→ **PAGE TEXT**:
§

The Sankt Florian Psalter or Saint Florian Psalter (Psalterium florianense or Psalterium trilingue, Florianer Psalter or Florianspsalter, Psałterz floriański or Psałterz św. Jadwigi) is a brightly illuminated trilingual manuscript psalter, written around 1400 in Latin, Polish and German. The Polish text is the oldest known translation of the Book of Psalms into that language. Its author, first owners, and place of origin are still not certain. It was named after St. Florian Monastery in Sankt Florian, a town in Austria, where it was discovered.

==Origins and history==
It is not known exactly who was original owner of the book. Most likely it belonged to a female member of the House of Anjou (wife or daughter of Louis I of Hungary), or it was made for Jadwiga of Poland. Its creator is also unknown, and even its place of origin is uncertain, with scholars seeing either Bohemia (Kłodzko) or Lesser Poland (Kraków) (or both) as the likely regions of origin. The text contains several examples of central Lesser Polish dialect, and some scholars suggested that the work might have been carried out or at least influenced by bishop Piotr Wysz.

§

→ **DATA SUPPLIED**:
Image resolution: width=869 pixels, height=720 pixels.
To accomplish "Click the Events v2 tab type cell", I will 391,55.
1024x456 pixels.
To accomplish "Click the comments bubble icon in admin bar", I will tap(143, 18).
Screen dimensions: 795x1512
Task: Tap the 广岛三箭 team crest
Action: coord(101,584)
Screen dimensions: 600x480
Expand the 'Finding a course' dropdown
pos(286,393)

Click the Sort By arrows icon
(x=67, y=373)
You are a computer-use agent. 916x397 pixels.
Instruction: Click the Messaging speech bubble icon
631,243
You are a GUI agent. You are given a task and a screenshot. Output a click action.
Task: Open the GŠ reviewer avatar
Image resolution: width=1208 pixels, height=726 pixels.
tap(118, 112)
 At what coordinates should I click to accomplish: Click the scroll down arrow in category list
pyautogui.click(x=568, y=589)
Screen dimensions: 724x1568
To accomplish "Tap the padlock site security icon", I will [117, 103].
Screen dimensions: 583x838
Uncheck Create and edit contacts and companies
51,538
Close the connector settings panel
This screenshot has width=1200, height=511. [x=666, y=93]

§

→ **TO DO**:
a) Write out the stretch of the Sankt Florian Psalter text from "The Sankt Florian" through "it was discovered.", word for word.
b) Pick up the Sankt Florian Psalter text after its last sentence and write what comes next.

→ **LIST OF ANSWERS**:
a)
The Sankt Florian Psalter or Saint Florian Psalter (Psalterium florianense or Psalterium trilingue, Florianer Psalter or Florianspsalter, Psałterz floriański or Psałterz św. Jadwigi) is a brightly illuminated trilingual manuscript psalter, written around 1400 in Latin, Polish and German. The Polish text is the oldest known translation of the Book of Psalms into that language. Its author, first owners, and place of origin are still not certain. It was named after St. Florian Monastery in Sankt Florian, a town in Austria, where it was discovered.

b)
Polish historian of literature, Julian Krzyżanowski, suggested that the text is a copy of an older work, perhaps the St. Kinga's Psalter (whose very existence is still disputed by scholars) though admitted that there's scant evidence for this.

It was rediscovered by local librarian, Father Josef Chmel, in 1827 in St. Florian Monastery, in the town of Sankt Florian near Linz, Austria. It first published in print in Vienna in 1834, by Polish publisher Stanislaw Jan Borkowski. In 1931 the psalter was purchased by Polish government for the National Library of Poland. During World War II it was evacuated to Romania and later to France and Canada, and returned to Poland in 1959.
By 1939, whole book was published in Lwow by Ludwik Biernacki.

Currently, the book is kept at the National Library of Poland in Warsaw. From May 2024, the manuscript is presented at a permanent exhibition in the Palace of the Commonwealth.

==Composition==
The manuscript contains a trilingual translation of the Psalms into Latin, Polish and German, as well as two prologues by Ludolph of Saxony, the Athanasian Creed, and musical score for several canticles. It is richly illustrated with astrological and Christian symbology.

The text is divided into three parts:
- part one, psalms 1–101,
- part two, psalms 102–106,
- part three, psalms 107–150.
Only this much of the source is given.